> [INSTRUCTIONS TO FOLLOW] Copy the lines word for word, starting at the line that contains "You are a GUI" and ending at the final line, and leave the pictures out of your answer.

-- Start EXERCISE MATERIAL --

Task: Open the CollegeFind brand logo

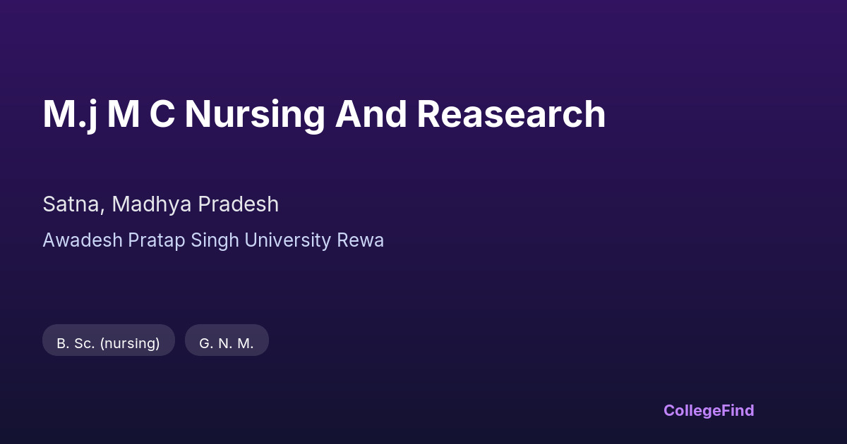Action: tap(708, 410)
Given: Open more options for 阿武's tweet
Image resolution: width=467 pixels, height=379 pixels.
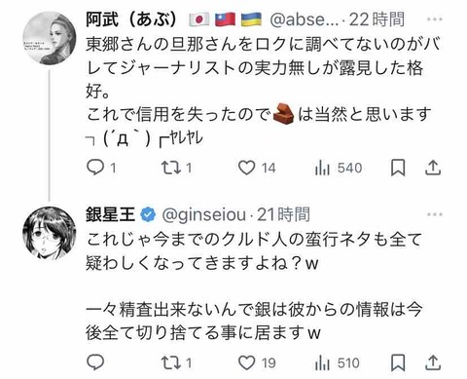Looking at the screenshot, I should pos(435,19).
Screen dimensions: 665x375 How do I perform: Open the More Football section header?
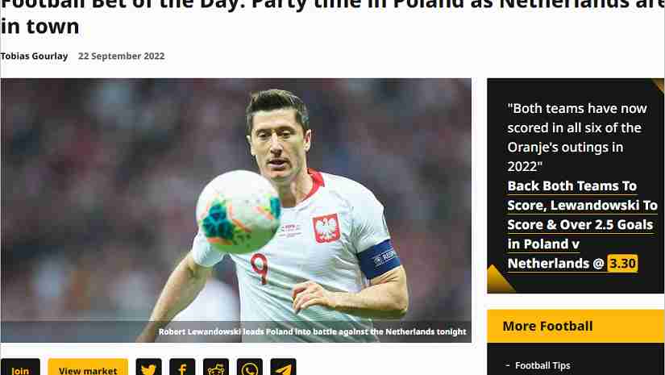point(576,326)
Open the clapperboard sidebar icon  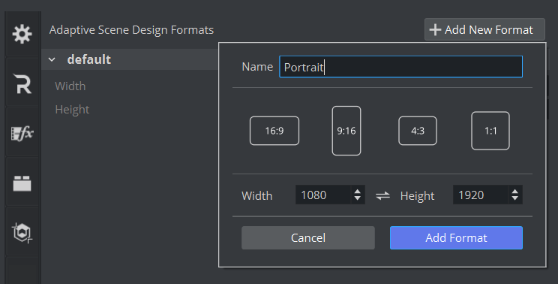pos(22,183)
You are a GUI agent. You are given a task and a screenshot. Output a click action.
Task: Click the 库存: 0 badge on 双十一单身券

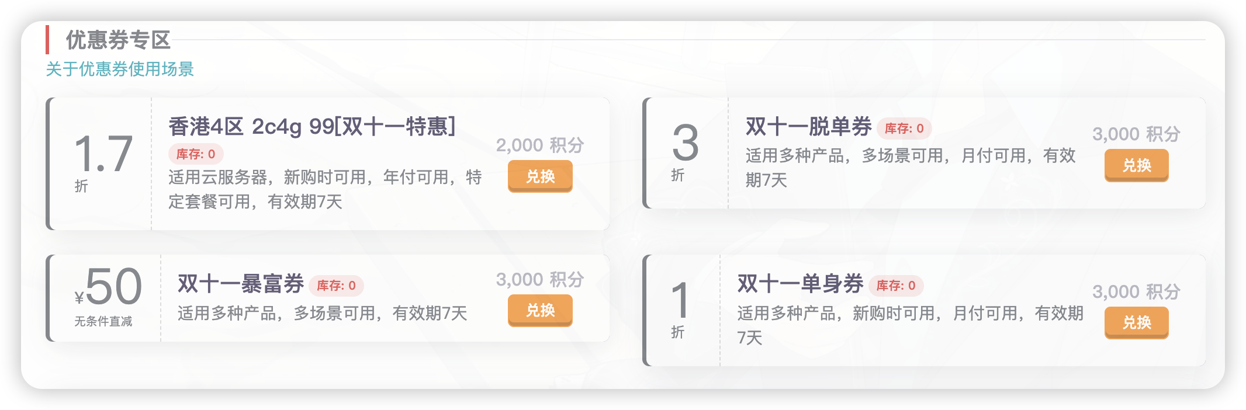(x=896, y=286)
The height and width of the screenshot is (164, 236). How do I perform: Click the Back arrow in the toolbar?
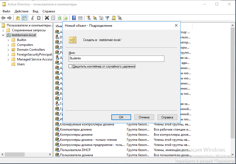coord(3,18)

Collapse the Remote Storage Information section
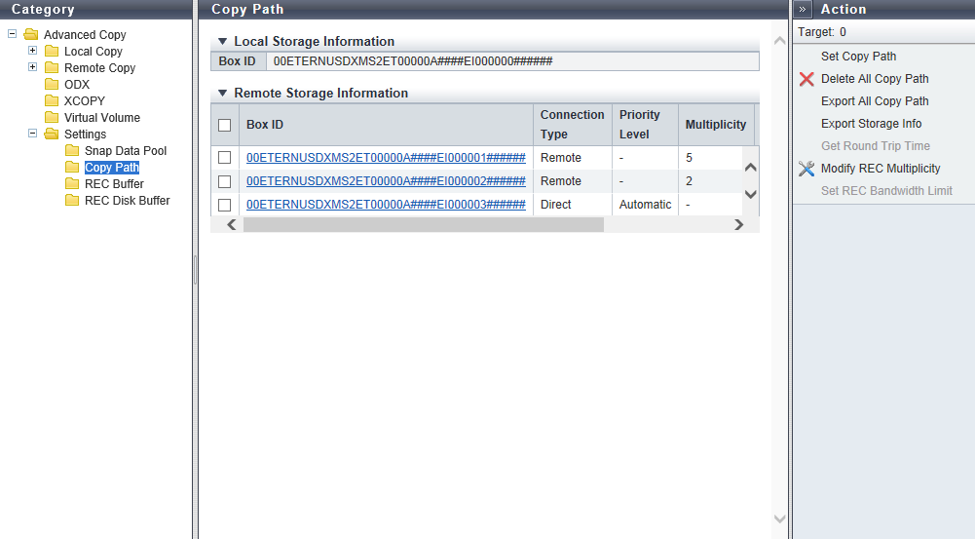(x=222, y=94)
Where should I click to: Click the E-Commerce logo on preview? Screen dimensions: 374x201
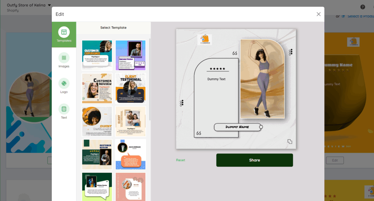coord(205,39)
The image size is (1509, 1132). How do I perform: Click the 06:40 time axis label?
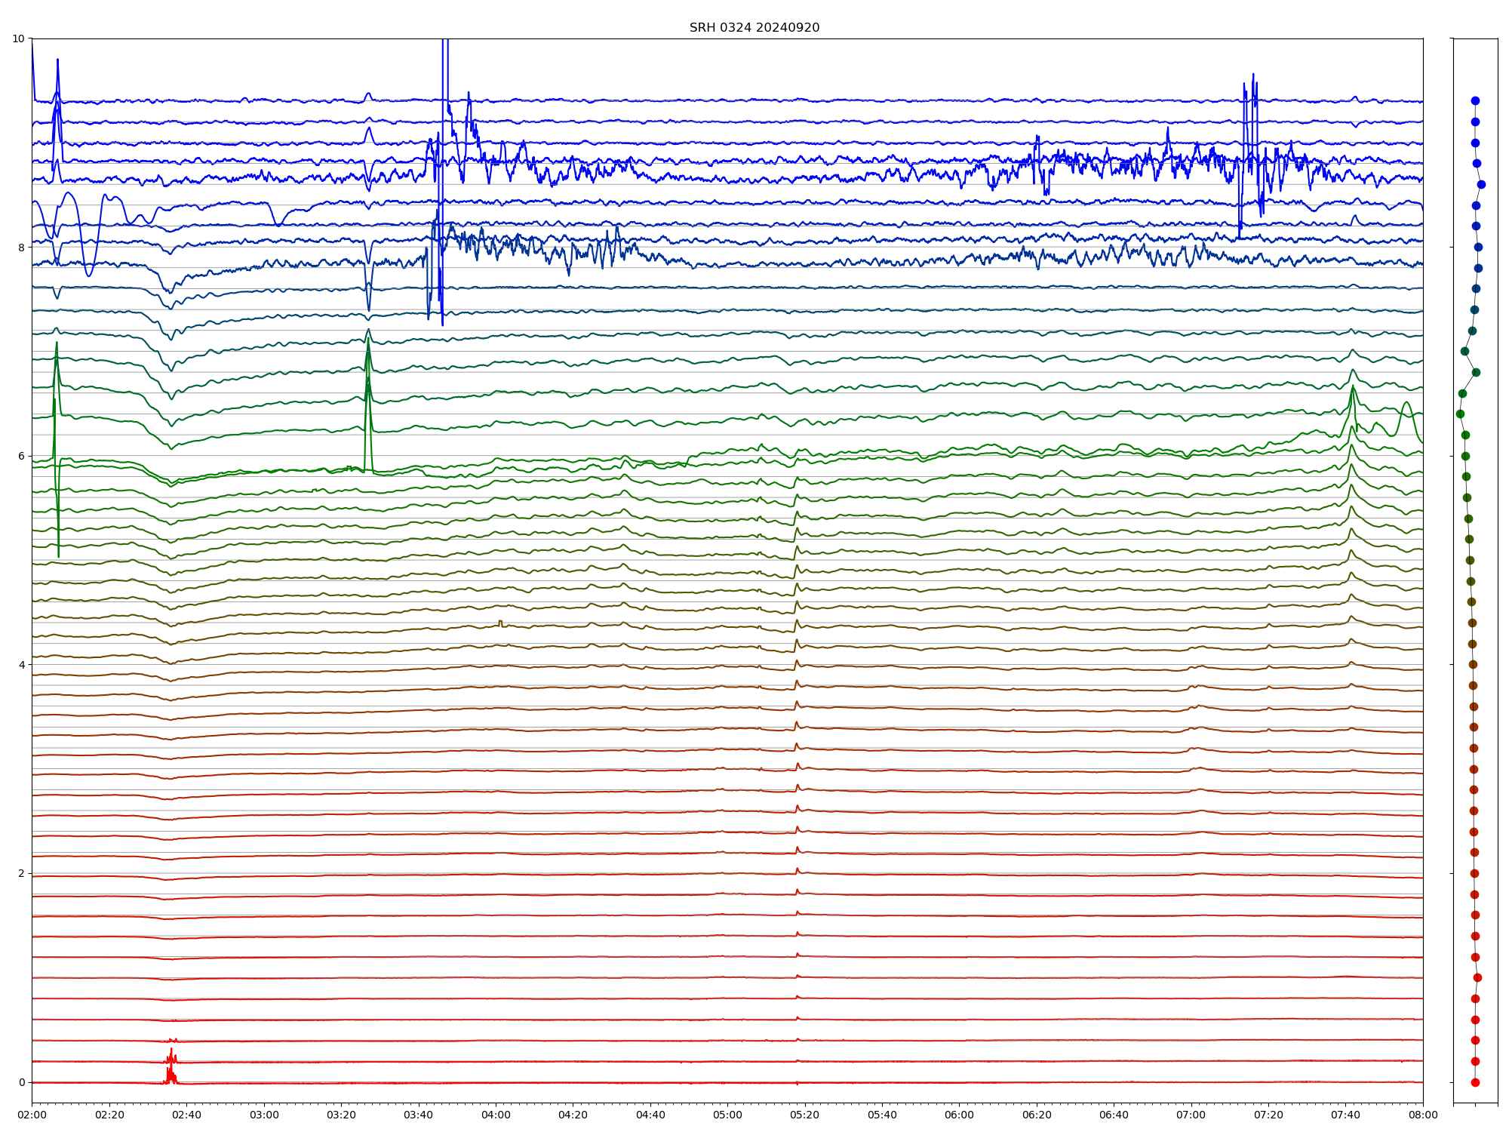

-- End EXERCISE MATERIAL --

> [SOLUTION FOR THIS PROBLEM]
You are a GUI agent. You are given a task and a screenshot. Output a click action.
Task: Click the 库存: 0 badge on 双十一单身券

(x=896, y=286)
The height and width of the screenshot is (164, 236). How do I perform: Click the Back arrow in the toolbar?
coord(3,18)

Collapse the Remote Storage Information section
(x=222, y=94)
Where should I click to: Click the E-Commerce logo on preview? Screen dimensions: 374x201
coord(205,39)
The image size is (1509, 1132). How do I perform: Click the 06:40 time axis label?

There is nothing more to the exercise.